▸ **Passage provided**
- Active: November 14, 1862 - August 31, 1863
- Country: United States
- Allegiance: Union
- Branch: Infantry
- Engagements: Battle of LaFourche Crossing

= 23rd Connecticut Infantry Regiment =

The 23rd Connecticut Infantry Regiment was an infantry regiment that served in the Union Army during the American Civil War for nine months service.

==Service==
The 23rd Connecticut Infantry Regiment was organized at Hartford, Connecticut, on November 14, 1862.

The regiment was attached the Defenses of New Orleans and District of La Fourche, Department of the Gulf.

The 23rd Connecticut Infantry mustered out of service August 31, 1863.

▸ **Exercise goal**
Translate this sentence from the regiment history into Spanish: "The 23rd Connecticut Infantry Regiment was organized at Hartford, Connecticut, on November 14, 1862." The material after this point has no connection to the regiment history.

▸ **Raw data**
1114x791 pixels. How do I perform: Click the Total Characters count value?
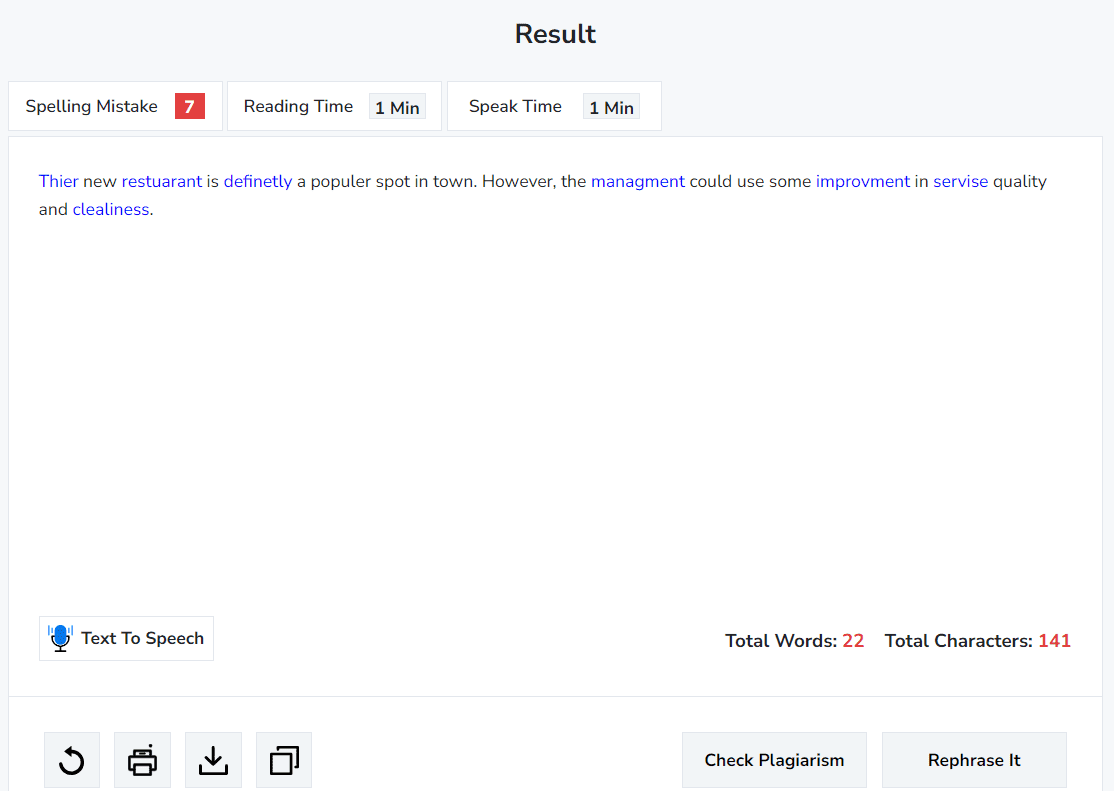click(x=1054, y=640)
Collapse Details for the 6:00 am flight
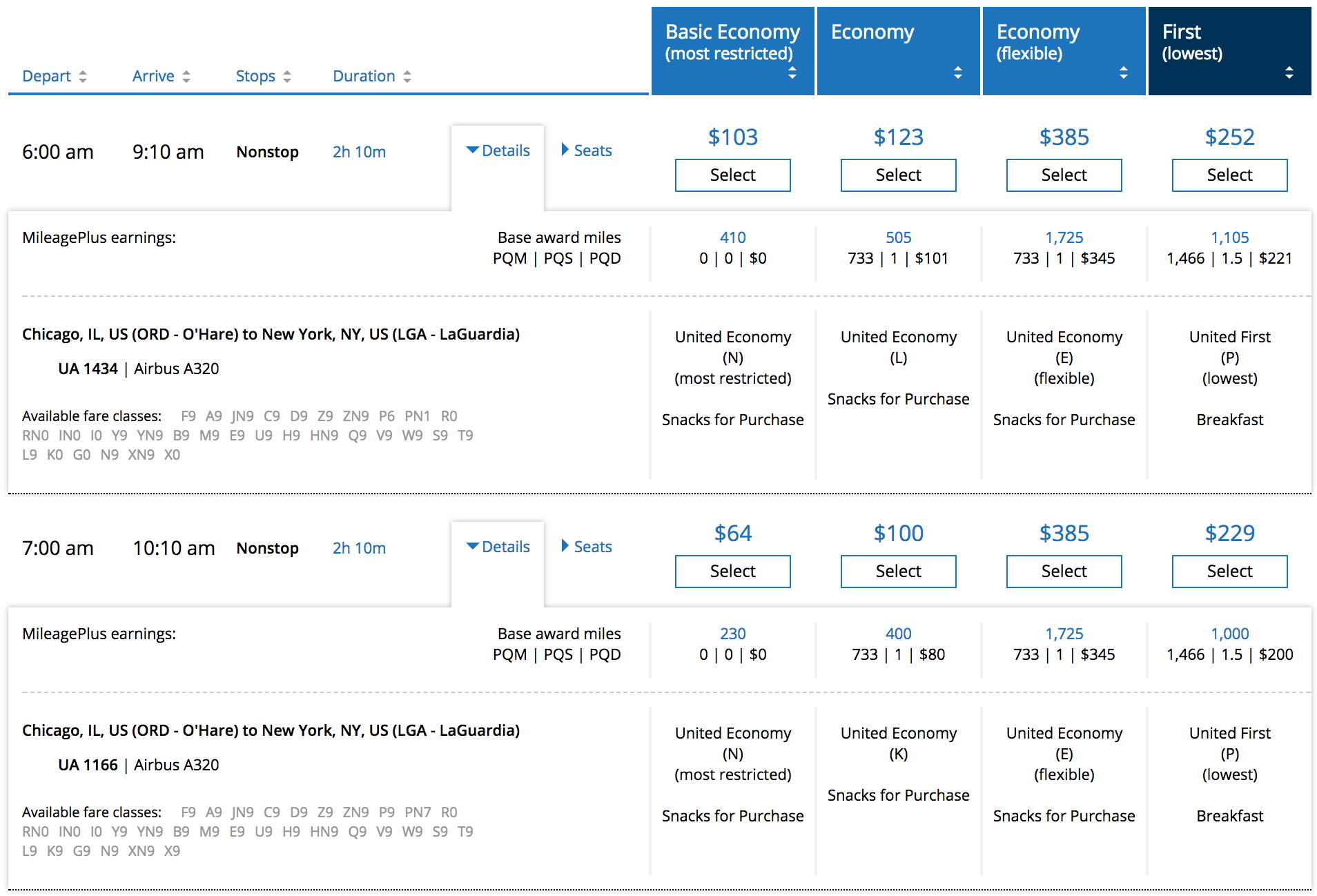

▸ **Result of the task**
El 23.º Regimiento de Infantería de Connecticut se organizó en Hartford, Connecticut, el 14 de noviembre de 1862.